鬼後臉上的怒意逐漸消融,嘴角揚起一絲笑意“你說的就是他?看遍了你身子的那個臭小子?”

“小姐…”路芊兒羞窘低下了頭,十足的女兒家姿態。

“看在他救過你的份上,就不和他計較胡亂佩戴麵罩一事了,”鬼後回到簾幕後,示意路芊兒繼續問話。

在認出陸風後,路芊兒說話的態度溫和了不少,開口問道“將你們二人同陰風殿所有的交惡一五一十的交代清楚。”

“千萬不要有所保留,魂門有著自己的信息收集手段,若是發現偏差,後果恐怕不用陰風殿出手,你們也會死在這裡。”

夜瑤插話建議道“芊兒,你我各問一人,回頭對一下口供。”

路芊兒回頭看了眼鬼後,見後者點頭同意,當即將陸風和葉梵分隔開來。

“我提問他,”夜瑤帶著幾分小心思提著葉梵走到一側,她心中也不知為何特彆想要了解葉梵的底細。

“你跟我過來,”路芊兒帶著陸風走到另一側。

二人分彆開始詢問,從身份,來曆,修為,來黑風鎮的目的,招惹陰風殿的緣由,一切的細節全都沒有放過。

……

與此同時,東元靈獄內。

陸風所在的團組門口,邵陽已經在學堂外跪了幾個時辰。

那日交流會後,他無時無刻不處在流言蜚語之中,什麼廢物、垃圾,連妹妹一腳都接不住,背信棄義離開周誌團組、諸多難聽的話語衝擊著他的心靈,幾近崩潰。

尤其是看到自己曾經心愛的女子和彆的男子有說有笑,行為親密,他心中更是酸澀不已,麵對他們的嘲諷詆毀,邵陽倍感無力,覺得人生一片灰暗,沒了半點希望。

在絕望的關頭,陸風那日的話突然浮現在腦海,字字誅心,抨擊心靈,尤其是那句“總有一天會拖累邵月,”讓他心中越想越覺得害怕。

死不要緊,但他決不允許任何人傷害他的妹妹。

比起麵子和輸贏,他發現自己的親妹妹對他來說才是最關鍵重要的。

恰逢突如其來的一場雨,讓他徹底清醒過來,回憶幼年時的修行,他發現最初的目的並不是爭什麼輸贏,也不是為了所謂的麵子,一切的根源完全在於不想自己的妹妹受人欺負,想讓家人過得更好。

實力的提升,讓邵陽在不知不覺中漸漸偏離了自己的初心,名利、不斷充斥著生活,現在回過頭來才發現,真正對自己重要的東西,回想起了自己的初心,後悔莫及。

邵陽的心性開始變化,為了妹妹他可以放棄所有的一切,什麼輸贏、什麼麵子都已經變得不再重要,他跪在陸風學堂前,為的並不是得到什麼,隻求將來有一天,妹妹在麵臨危險時,敵人能先踏過他的屍體。

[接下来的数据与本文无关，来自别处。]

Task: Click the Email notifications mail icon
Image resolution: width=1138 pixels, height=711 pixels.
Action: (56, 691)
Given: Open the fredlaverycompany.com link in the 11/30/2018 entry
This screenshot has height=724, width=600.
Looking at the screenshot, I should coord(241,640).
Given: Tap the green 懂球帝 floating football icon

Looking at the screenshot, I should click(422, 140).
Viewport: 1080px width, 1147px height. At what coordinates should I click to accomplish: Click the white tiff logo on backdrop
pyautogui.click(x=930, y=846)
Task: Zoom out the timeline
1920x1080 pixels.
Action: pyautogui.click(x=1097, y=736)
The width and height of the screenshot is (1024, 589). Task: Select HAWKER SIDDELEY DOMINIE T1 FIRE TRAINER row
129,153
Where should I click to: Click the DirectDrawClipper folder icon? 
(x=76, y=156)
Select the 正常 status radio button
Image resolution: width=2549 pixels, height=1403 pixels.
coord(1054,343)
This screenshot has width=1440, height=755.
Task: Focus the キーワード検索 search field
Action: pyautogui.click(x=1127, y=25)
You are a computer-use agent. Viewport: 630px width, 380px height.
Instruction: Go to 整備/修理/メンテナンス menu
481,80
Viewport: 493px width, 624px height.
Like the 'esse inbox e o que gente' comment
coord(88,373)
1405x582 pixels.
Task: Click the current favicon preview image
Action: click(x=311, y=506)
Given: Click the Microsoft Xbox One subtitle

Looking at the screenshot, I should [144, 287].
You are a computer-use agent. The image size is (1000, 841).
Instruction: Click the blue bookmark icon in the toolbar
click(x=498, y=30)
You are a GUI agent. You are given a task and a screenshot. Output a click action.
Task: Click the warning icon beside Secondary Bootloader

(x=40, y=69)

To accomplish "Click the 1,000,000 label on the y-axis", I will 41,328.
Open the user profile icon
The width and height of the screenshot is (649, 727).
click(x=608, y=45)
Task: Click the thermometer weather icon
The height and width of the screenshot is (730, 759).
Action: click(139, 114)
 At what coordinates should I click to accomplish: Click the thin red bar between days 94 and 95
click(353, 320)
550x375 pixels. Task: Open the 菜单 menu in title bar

以前的邵陽已經死了,以後的邵陽不為自己而活,一切的中心都將以邵月為重。

他退了高粱的團,駁了高粱的麵子,忍受著四麵八方的羞辱,放下了從前最為看重的麵子,放下了所謂的身段,跪在了陸風團組門前。

邵月出麵勸過他,也告訴了他陸風和葉梵導師均不在的消息,但邵陽依舊跪立不動,他要以自己的實際行動來回應陸風,他能夠做到對方要求的一切,放下尊嚴、放下麵子,放下一切自己注重的東西。

在邵陽退團後,高粱第一時間找上了周誌,但此刻的周誌卻無心顧瑕這些,原以為散播了流言蜚語會讓得邵陽徹底自暴自棄,離開靈獄,卻不料適得其反。

憑空出現數不清的流言的不止邵陽一人,周誌自己同樣惹來了一身麻煩,他的知名度可比邵陽大的多,那些流言也都比邵陽的可怕百倍,所造成的的影響可不單單聲譽受損,若是不儘快解決,恐怕會惹來武靈獄的介入。

不知是誰曝光了他威脅、誘’奸、脅迫女獄徒的事跡,現在整個靈獄都在關注著這件事情,而作為那名風口話題上的女獄徒,周誌第一時間把她藏了起來,但必然藏匿不了多久,一旦武靈獄介入,他導師生涯恐怕也到頭了。

周誌原本以為是陸風在背後搞鬼,但查實後卻發現對方早已離開了靈獄,不由將懷疑對象轉移到了自己心儀的白冰身上,以為後者為了擺脫自己才做出如此之事。

但白冰的回應卻十分的不屑和反感,讓他丟儘了顏麵,背上了下作無恥的稱號。

靜下心來仔細回憶自己的仇敵,周誌想起了那天晚上的被人偷襲一事,心中更加堅信定是那一夜被人窺見女獄徒在自己房內。

“雷火門!”周誌咬牙切齒的怒道。

周誌的猜測並沒有錯,這一切確實是趙泉鬆在背後所為,他從雷火門回來後,第一時間查清了周誌所有的惡跡,其中當屬脅迫女獄徒這一條最具殺傷力。

趙泉鬆查出周誌的病曆史,發現其修煉過一種邪功,每次受傷需吸收女子精元才能恢複,進而查出這幾年同周誌聯係密切的女獄徒,發現至少有著五名以上的女獄徒慘遭其玷汙,這些女孩大多保持著處子之身,年齡正值花季,一個個礙於周誌的手段不得不折辱其胯下。

周誌靠著導師的身份和權力,將這些女獄徒或開除,或轉獄,給了不少安撫費的同時還以那些人的家人作為威脅,以至於並沒有人察覺到他的勾當。

“你不仁就休怪我不義了,”周誌眼神陰狠,將那名受其調教折辱的女獄徒帶到了房中密室,命令道“替我做最後一件事,我放你離獄,並保證護你無憂,不對你家人出手”。

“如若不然,不僅你家人會死於非命,你也會被送去山寨,受儘折磨。”

女獄徒不敢違逆,委屈求全的聽命著,眼中透著無儘的恨意,卻又無能為力。

“這個香囊你戴著,今夜去趙泉鬆的房間誘使他與你親熱,”周誌將一個粉色香囊綁在女獄徒腰間,並給女孩強行喂了一顆丹藥,道“這是護靈丹,能防止你體力的流逝,以防維持不了一整夜。”

女獄徒雖心中極度不願,但想著這是最後一件事後,隻能隱忍照做,心中自我安慰著,反正已經被周誌各種淩’辱糟蹋,經曆了非人的羞辱折磨,再被彆人男人侮辱一次,也沒什麼大不了,能換一個解脫也算值了。